U.S. President Donald Trump hit out at Mexico on Friday, accusing the country of not doing enough to stop MS-13 gang members from crossing the border.
The president said that while MS-13 gang members are being removed by Immigration and Customs Enforcement (ICE) and Border Patrol agents "by the thousands," the "killers" are re-entering the U.S. from Mexico and El Salvador "like water."
"Mexico must help more with this problem," Trump said in a tweet. "We need The Wall," he added, once again pushing for his long-proposed border wall, which he has repeatedly claimed he will force Mexico to fund.
While the U.S. leader called on Mexico to do more to help with border control, he said El Salvador "just takes our money."

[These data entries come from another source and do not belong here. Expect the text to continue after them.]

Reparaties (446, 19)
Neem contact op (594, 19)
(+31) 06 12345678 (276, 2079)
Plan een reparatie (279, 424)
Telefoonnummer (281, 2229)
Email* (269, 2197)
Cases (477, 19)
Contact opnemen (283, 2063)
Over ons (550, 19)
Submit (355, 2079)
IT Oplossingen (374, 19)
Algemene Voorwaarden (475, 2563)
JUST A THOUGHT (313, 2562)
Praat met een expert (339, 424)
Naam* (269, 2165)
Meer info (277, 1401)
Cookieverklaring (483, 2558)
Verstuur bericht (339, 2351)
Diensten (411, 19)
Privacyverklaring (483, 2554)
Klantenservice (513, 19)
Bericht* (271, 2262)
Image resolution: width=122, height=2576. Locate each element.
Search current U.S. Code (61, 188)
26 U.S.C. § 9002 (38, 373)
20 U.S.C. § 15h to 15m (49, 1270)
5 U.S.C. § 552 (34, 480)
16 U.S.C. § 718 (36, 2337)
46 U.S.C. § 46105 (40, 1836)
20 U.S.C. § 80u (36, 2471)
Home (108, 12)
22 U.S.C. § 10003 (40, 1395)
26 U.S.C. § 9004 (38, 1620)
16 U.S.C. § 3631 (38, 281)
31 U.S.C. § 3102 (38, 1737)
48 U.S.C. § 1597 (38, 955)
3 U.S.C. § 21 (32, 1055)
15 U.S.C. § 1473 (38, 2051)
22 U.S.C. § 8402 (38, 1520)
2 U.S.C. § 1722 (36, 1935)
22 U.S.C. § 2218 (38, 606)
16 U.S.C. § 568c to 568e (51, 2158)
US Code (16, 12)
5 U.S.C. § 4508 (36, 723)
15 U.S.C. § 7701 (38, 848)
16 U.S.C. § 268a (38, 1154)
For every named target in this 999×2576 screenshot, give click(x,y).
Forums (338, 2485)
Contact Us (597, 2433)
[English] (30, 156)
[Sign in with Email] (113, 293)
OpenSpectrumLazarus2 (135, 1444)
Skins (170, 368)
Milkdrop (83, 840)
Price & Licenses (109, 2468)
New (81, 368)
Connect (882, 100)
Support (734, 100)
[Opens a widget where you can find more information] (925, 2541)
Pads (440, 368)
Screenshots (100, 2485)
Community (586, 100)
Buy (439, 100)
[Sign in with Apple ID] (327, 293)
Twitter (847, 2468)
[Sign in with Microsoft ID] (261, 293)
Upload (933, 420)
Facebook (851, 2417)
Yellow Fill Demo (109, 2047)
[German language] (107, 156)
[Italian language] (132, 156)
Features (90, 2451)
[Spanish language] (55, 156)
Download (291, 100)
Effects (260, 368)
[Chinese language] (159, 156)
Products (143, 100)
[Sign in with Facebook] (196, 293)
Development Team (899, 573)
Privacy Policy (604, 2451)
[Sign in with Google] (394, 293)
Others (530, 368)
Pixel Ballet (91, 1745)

Trump's comments come just a day after he said he was considering pulling ICE agents out of California, claiming the state has provided "no help" in removing MS-13 gang members.
The gang, also known as Mara Salvatrucha, started in Los Angeles, California, in the 1980s among predominantly Salvadoran immigrants. Its members have been behind dozens of brutal killings throughout the U.S.
The Trump administration has made it a priority to crack down on the gang's members in the U.S., vowing last year to "eradicate" MS-13.
While Trump claimed in his tweet that ICE has removed MS-13 members "by the thousands," ICE said it arrested only 796 people belonging to the gang in the 2017 fiscal year. However, critics have suggested that number may be much lower, accusing agents of inflating that number by wrongfully arresting people who have no gang affiliation.
MS-13 gang members are being removed by our Great ICE and Border Patrol Agents by the thousands, but these killers come back in from El Salvador, and through Mexico, like water. El Salvador just takes our money, and Mexico must help MORE with this problem. We need The Wall!— Donald J. Trump (@realDonaldTrump) February 23, 2018
The president's comments about El Salvador come as hundreds of thousands of immigrants from the country face deportation.
The Department of Homeland Security recently announced the termination of Temporary Protected Status (TPS) for as many as 200,000 El Salvadorans with deep ties to the U.S., despite warnings from the country that the return of hundreds of thousands of nationals would be destabilizing.
According to research from the Centre of Migration Studies in New York, 88 percent of Salvadoran TPS beneficiaries work in the U.S., with large numbers owning homes in the country.